Quelle est votre approche par rapport à la vente par Internet ?

La vente par Internet constitue, indiscutablement, un sujet, mais le pneumatique nécessite un montage de qualité, professionnel, ne serait-ce que pour la sécurité des occupants du véhicule. Le pneu est le lien du véhicule avec le sol ! Nous étudions la question et sommes bien sûr convaincus que nous ne pouvons pas ignorer la digitalisation, et la vente par Internet, nous y viendrons en commençant par l’accompagnement de notre réseau. J’ajouterais que le Maroc va très vite, être très créatif et brûler des étapes, ce qui m’incite à la prudence et à la réflexion dans les actions à mettre en place.

Pensez-vous « utiliser » le Maroc comme plate-forme de développement vers d’autres pays d’Afrique ?

Nous sommes déjà présents en Algérie, en Côte d’Ivoire, au Ghana … Notre groupe entend se développer plus largement mais, avant tout, il convient de bien faire ce que nous avons entrepris. En outre, face la promesse que représente le continent africain, il faut garder la tête froide, l’Afrique requiert un apprentissage, qui exige de la patience, beaucoup d’humilité. Commençons par faire les choses bien au Maroc, avant d’aller voir ailleurs, ce qui nous prendra, déjà, un peu de temps !

Vous évoquiez l’importance de votre stock, comment êtes-vous organisés en termes de logistique ?

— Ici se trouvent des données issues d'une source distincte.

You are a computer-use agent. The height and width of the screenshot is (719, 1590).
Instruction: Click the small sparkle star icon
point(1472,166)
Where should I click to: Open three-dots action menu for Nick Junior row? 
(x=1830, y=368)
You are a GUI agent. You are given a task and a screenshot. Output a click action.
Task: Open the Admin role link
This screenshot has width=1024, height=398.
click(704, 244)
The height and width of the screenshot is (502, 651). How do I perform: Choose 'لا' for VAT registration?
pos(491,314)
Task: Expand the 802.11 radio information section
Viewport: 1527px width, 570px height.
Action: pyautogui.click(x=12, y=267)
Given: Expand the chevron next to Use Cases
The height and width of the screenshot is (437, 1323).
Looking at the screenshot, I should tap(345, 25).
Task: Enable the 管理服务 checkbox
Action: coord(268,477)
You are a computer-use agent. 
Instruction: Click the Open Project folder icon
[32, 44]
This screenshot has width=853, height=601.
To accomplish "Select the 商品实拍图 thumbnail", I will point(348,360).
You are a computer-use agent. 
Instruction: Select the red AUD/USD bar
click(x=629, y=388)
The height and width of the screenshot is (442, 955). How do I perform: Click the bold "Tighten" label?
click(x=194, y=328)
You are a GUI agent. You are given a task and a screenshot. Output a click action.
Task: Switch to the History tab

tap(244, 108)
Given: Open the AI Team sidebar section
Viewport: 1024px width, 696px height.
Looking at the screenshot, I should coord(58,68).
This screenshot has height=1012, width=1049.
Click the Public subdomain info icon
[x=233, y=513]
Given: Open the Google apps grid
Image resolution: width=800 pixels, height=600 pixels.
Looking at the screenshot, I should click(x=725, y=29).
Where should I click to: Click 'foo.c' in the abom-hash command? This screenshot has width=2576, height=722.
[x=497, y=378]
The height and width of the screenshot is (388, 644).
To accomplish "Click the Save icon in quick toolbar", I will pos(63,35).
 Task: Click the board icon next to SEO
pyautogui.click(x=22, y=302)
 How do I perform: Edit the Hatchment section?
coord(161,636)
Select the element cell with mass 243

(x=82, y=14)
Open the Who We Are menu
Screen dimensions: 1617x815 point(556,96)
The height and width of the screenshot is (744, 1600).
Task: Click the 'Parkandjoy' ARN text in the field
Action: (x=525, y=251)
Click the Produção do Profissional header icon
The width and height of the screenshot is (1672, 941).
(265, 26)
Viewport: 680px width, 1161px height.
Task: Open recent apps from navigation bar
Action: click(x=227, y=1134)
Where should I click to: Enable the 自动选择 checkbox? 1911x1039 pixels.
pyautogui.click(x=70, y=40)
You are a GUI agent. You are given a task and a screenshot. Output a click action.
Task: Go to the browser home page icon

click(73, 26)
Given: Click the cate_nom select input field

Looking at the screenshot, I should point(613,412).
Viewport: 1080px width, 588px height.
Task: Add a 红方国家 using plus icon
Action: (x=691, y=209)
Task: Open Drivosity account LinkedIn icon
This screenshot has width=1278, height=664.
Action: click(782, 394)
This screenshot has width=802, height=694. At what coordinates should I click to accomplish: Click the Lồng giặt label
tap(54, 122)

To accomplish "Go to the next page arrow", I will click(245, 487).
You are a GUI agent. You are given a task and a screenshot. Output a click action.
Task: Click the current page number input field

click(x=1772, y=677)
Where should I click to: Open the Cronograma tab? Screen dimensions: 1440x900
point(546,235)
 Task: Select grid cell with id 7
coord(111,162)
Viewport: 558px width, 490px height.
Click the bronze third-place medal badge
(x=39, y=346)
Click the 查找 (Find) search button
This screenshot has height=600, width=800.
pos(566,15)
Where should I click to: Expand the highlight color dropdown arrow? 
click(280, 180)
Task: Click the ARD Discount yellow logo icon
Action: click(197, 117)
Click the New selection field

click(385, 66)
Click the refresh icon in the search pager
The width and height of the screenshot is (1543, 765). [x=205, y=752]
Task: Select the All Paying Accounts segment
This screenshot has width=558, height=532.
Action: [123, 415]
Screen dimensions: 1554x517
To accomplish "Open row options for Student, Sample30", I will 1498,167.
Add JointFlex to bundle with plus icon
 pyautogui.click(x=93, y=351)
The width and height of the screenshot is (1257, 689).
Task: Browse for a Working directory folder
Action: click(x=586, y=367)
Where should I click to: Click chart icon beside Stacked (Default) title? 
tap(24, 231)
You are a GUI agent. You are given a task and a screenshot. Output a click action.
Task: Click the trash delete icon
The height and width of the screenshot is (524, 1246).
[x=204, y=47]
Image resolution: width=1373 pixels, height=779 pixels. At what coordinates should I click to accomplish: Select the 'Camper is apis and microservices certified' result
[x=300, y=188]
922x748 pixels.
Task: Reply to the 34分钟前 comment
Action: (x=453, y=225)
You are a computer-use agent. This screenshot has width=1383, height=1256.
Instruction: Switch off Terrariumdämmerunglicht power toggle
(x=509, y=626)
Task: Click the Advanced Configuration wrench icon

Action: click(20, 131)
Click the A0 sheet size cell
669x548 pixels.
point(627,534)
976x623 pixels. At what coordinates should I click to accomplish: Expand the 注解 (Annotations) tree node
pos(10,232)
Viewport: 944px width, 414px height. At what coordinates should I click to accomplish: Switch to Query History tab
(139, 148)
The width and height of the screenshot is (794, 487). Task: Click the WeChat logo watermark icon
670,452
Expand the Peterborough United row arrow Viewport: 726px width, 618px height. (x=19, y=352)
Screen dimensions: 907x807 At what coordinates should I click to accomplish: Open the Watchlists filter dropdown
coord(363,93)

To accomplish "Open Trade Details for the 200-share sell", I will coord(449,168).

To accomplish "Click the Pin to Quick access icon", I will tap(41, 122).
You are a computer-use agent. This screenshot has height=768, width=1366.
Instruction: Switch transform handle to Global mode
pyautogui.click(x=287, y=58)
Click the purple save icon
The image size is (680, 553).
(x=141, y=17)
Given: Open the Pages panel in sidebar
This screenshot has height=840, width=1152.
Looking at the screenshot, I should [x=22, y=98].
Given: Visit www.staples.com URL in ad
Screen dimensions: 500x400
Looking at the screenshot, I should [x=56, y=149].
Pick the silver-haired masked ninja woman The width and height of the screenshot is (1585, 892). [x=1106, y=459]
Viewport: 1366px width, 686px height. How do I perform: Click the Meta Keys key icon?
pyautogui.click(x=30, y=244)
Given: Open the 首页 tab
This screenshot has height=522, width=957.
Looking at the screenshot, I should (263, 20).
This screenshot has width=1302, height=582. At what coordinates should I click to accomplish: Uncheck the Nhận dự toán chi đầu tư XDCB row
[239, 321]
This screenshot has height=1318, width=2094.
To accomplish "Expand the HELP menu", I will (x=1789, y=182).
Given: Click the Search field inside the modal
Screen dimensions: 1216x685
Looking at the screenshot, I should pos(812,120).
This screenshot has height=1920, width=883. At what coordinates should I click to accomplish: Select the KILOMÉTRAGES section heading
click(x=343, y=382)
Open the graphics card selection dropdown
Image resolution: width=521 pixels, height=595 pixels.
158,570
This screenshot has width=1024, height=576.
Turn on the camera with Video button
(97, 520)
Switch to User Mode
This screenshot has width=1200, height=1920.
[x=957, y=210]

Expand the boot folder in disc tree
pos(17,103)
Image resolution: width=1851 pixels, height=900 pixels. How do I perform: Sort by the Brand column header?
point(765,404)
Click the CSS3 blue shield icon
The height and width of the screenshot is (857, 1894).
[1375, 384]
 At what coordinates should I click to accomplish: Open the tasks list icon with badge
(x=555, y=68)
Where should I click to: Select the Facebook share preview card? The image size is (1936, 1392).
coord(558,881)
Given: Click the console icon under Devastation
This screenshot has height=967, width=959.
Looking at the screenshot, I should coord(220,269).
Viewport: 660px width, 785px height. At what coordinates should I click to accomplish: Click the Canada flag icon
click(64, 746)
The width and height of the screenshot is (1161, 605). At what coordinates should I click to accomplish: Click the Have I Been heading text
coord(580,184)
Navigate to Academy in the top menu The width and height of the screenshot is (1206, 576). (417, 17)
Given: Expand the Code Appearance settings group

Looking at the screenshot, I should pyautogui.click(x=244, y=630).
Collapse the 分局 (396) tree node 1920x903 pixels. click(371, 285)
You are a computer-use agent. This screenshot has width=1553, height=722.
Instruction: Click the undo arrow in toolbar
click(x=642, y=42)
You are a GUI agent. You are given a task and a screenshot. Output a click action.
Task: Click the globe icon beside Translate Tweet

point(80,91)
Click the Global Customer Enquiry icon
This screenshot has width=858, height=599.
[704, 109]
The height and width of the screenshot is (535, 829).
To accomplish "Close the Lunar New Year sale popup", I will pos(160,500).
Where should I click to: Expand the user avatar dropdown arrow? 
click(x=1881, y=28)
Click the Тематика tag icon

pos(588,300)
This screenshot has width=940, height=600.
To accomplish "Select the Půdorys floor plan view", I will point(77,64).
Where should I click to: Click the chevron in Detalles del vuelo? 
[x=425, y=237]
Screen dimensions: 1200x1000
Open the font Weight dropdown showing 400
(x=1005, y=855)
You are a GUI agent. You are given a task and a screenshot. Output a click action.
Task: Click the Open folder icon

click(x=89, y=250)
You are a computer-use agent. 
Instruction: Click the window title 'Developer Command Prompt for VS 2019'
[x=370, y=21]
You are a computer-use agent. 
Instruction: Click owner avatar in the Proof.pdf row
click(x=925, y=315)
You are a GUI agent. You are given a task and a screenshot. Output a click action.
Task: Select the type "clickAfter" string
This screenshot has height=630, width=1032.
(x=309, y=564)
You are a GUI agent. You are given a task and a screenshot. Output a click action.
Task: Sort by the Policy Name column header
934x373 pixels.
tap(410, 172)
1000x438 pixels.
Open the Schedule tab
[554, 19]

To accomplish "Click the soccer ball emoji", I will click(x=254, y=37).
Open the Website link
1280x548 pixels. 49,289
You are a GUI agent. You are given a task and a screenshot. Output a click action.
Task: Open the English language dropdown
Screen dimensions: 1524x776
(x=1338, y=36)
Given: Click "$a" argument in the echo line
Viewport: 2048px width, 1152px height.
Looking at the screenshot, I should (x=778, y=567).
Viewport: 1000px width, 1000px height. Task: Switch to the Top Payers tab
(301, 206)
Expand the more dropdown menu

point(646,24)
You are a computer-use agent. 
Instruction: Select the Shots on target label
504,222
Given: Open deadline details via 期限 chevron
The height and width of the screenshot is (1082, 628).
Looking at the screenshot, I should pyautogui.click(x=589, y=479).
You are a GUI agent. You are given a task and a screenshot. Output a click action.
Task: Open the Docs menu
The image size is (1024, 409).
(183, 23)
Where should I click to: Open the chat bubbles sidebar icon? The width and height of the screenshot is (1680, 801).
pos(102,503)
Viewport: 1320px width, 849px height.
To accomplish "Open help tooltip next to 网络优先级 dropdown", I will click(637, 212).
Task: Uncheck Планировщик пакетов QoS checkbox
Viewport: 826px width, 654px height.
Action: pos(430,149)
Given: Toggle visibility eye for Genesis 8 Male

Lorsque nous envisageons un développement d’une activité dans un pays, il s’avère indispensable de disposer de relais logistiques importants dans les grandes villes. Nous disposons d’un grand stock central ici à Casablanca, mais également à Marrakech, à Tanger et à Rabat. Plus le marché se développera et plus nous adapterons notre logistique pour servir nos clients le plus rapidement possible. Nous devons être toujours plus près du consommateur ou de nos clients, et si le besoin s’en fait sentir, nous mettrons en place d’autres plateformes. Nous ne créerons pour créer, mais seulement pour répondre à une demande du marché. Cependant, quelle que soit l’évolution du marché et celle d’Internet, la gestion du dernier kilomètre restera prédominante. C’est le dernier kilomètre qui est très cher, parce qu’à un moment donné, il y a un besoin, et il est immédiat.

Disposez-vous de tous les produits ?

Nous distribuons tous les produits de la marque, tous les types de pneumatiques pour l’automobile le poids lourd, les engins, le génie civil, la moto, etc. Pour l’agricole et le génie civil, nous avons également des accords de partenariat avec CEAT et Alliance.

Organisez-vous des formations techniques auprès des revendeurs, des garagistes ?

Nous nous appuyons totalement sur Pirelli pour les formations. C’est l’une des voies de progrès considérables que nous défendons et entendons accroître encore. C’est la capacité pour les hommes d’évoluer dans le métier, c’est une priorité absolue. L’épanouissement des hommes passe par là. Si les hommes ne savent pas pourquoi ils travaillent, n’ont pas les moyens de travailler ni d’évoluer, l’entreprise ne suit pas.

Quel rapport entretenez-vous avec le manufacturier, avec Pirelli sur le territoire ?

Nous sommes très bien soutenus par la marque, épaulés humainement et aussi sur le marketing, sur les outils etc. Les relations sont excellentes et nous travaillons en étroite collaboration : Pneurama, c’est Pirelli, nous sommes Pirelli. C’est ainsi que je pourrais résumer ! Nous sommes 100 % Pirelli.